Affaiblis par trois ans de Covid puis par la hausse des prix de l'énergie, les thermes de Camoins-les-Bains, à Marseille, créés en 1862, cessent leurs soins mercredi 26 avril.
L'odeur de l'eau soufrée ne flottera plus aux Camoins. Après 160 ans d'exploitation, les thermes de Marseille vont définitivement fermer leurs portes, selon les informations de France 3 Provence-Alpes. L'établissement thermal de Camoins-les-Bains, déclaré d’utilité publique par décret impérial du 17 novembre 1862, cessera de dispenser ses soins mercredi 26 avril. Les curistes qui fréquentent l'institution ont reçu des SMS leur confirmant leurs rendez-vous des mardi 25 et mercredi 26 avril, mais pas au-delà.
Plusieurs raisons ont conduit le conseil d'administration de la Socoma, propriétaire de la station thermale depuis 2004, à prendre la douloureuse décision de sa fermeture lors d'une réunion tenue mercredi 19 avril 2023, selon nos informations. Les salariés de la structure ont été informés et une réunion s'est tenue avec eux lundi 24 avril. La direction n'a pas souhaité faire de commentaires.
"Les trois années de Covid leur ont fait beaucoup de mal, avec une patientèle qui n'est jamais totalement revenue après la fermeture qui avait été imposée à ce type d'établissement", explique un spécialiste des cures thermales. La fréquentation a été été divisée par deux après la pandémie, avec un fort impact sur le compte d'exploitation en 2021 et 2022.
A cela s'ajoute la hausse du coût de l'énergie, le gaz comme l'électricité, qui grève le budget de fonctionnement ces derniers mois.
Enfin, la question de la ressource - l'eau soufrée, captée par un forage - devenait centrale ces dernières années car en forte réduction, assure un expert. La réalisation d'un deuxième forage avait été envisagé dès 2019 pour toujours disposer de la précieuse eau thermale, qui venait à manquer.

+-------+

ÉNONCÉ:
Répondez à ces questions d'après le texte sur les thermes de Camoins-les-Bains.
(a) Par quel acte et à quelle date l'établissement thermal a-t-il été déclaré d'utilité publique ?
(b) Depuis quelle année la Socoma est-elle propriétaire de la station thermale ?
(c) Dès quelle année la réalisation d'un deuxième forage avait-elle été envisagée ?

DONNÉES:
+-------+

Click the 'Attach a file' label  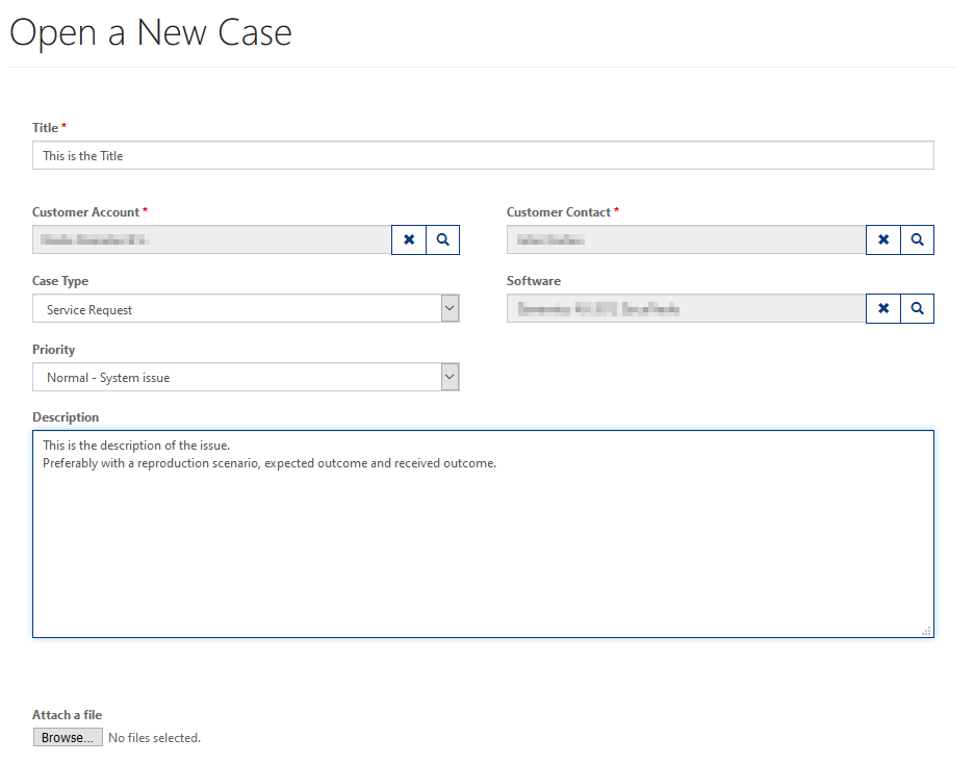coord(67,715)
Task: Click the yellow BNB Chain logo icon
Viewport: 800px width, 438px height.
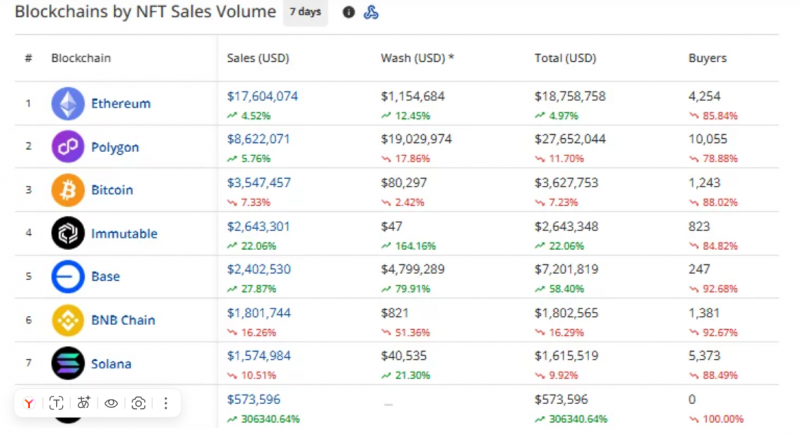Action: [x=68, y=320]
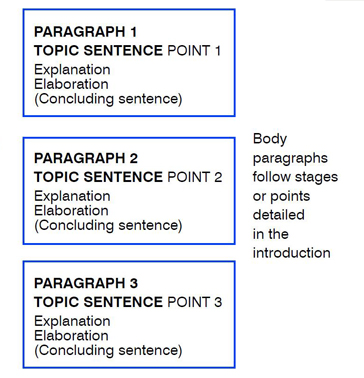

+-------+

RÉSULTAT ATTENDU:
(a) Par décret impérial du 17 novembre 1862.
(b) Depuis 2004.
(c) Dès 2019.